→ Exercise goal
Please copy out again, unchanged, the rows starting with the line that contains "This screenshot has width=610, height=255." and going on through the final row, with both of those lines included.

◇ ◇ ◇ ◇ ◇

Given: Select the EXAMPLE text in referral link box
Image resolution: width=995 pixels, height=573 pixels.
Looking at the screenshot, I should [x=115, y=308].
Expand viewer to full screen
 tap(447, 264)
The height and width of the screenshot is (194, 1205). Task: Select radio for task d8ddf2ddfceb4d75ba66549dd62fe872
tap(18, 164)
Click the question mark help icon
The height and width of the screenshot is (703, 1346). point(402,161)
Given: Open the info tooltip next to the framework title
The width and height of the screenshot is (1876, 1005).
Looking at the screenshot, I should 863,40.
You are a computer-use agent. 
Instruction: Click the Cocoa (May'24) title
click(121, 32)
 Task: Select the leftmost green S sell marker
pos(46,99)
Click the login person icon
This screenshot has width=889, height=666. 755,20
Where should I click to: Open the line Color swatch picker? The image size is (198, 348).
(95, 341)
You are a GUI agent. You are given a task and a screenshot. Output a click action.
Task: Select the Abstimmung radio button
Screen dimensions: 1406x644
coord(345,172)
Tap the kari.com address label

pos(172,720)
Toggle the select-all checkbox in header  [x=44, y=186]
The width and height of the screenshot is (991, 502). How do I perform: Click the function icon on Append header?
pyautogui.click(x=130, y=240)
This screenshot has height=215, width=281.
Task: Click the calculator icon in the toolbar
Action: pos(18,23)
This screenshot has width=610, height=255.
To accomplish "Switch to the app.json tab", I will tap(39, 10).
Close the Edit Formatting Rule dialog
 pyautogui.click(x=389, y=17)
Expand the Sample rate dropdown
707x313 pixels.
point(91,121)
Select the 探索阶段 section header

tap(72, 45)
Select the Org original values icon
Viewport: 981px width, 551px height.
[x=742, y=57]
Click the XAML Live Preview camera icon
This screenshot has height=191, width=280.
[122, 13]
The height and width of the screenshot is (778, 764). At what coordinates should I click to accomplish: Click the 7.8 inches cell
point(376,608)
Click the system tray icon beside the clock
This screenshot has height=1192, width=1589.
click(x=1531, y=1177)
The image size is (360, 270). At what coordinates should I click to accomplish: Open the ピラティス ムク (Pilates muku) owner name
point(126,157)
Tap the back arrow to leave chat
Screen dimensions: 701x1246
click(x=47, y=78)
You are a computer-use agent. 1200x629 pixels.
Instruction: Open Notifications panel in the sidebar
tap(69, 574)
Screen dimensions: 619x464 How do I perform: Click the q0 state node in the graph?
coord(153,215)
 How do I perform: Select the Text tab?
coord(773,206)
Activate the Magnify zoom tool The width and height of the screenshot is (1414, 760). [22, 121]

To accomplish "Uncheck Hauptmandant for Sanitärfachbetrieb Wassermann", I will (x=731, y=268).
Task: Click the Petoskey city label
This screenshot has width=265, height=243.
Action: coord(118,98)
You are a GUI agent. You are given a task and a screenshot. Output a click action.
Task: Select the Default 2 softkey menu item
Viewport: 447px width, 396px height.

◇ ◇ ◇ ◇ ◇

→ Complete response
This screenshot has width=610, height=255.
To accomplish "Switch to the app.json tab", I will tap(39, 10).
Close the Edit Formatting Rule dialog
 pyautogui.click(x=389, y=17)
Expand the Sample rate dropdown
707x313 pixels.
point(91,121)
Select the 探索阶段 section header

tap(72, 45)
Select the Org original values icon
Viewport: 981px width, 551px height.
[x=742, y=57]
Click the XAML Live Preview camera icon
This screenshot has height=191, width=280.
[122, 13]
The height and width of the screenshot is (778, 764). At what coordinates should I click to accomplish: Click the 7.8 inches cell
point(376,608)
Click the system tray icon beside the clock
This screenshot has height=1192, width=1589.
click(x=1531, y=1177)
The image size is (360, 270). At what coordinates should I click to accomplish: Open the ピラティス ムク (Pilates muku) owner name
point(126,157)
Tap the back arrow to leave chat
Screen dimensions: 701x1246
click(x=47, y=78)
You are a computer-use agent. 1200x629 pixels.
Instruction: Open Notifications panel in the sidebar
tap(69, 574)
Screen dimensions: 619x464 How do I perform: Click the q0 state node in the graph?
coord(153,215)
 How do I perform: Select the Text tab?
coord(773,206)
Activate the Magnify zoom tool The width and height of the screenshot is (1414, 760). [22, 121]

To accomplish "Uncheck Hauptmandant for Sanitärfachbetrieb Wassermann", I will (x=731, y=268).
Task: Click the Petoskey city label
This screenshot has width=265, height=243.
Action: coord(118,98)
You are a GUI agent. You are given a task and a screenshot. Output a click action.
Task: Select the Default 2 softkey menu item
Viewport: 447px width, 396px height.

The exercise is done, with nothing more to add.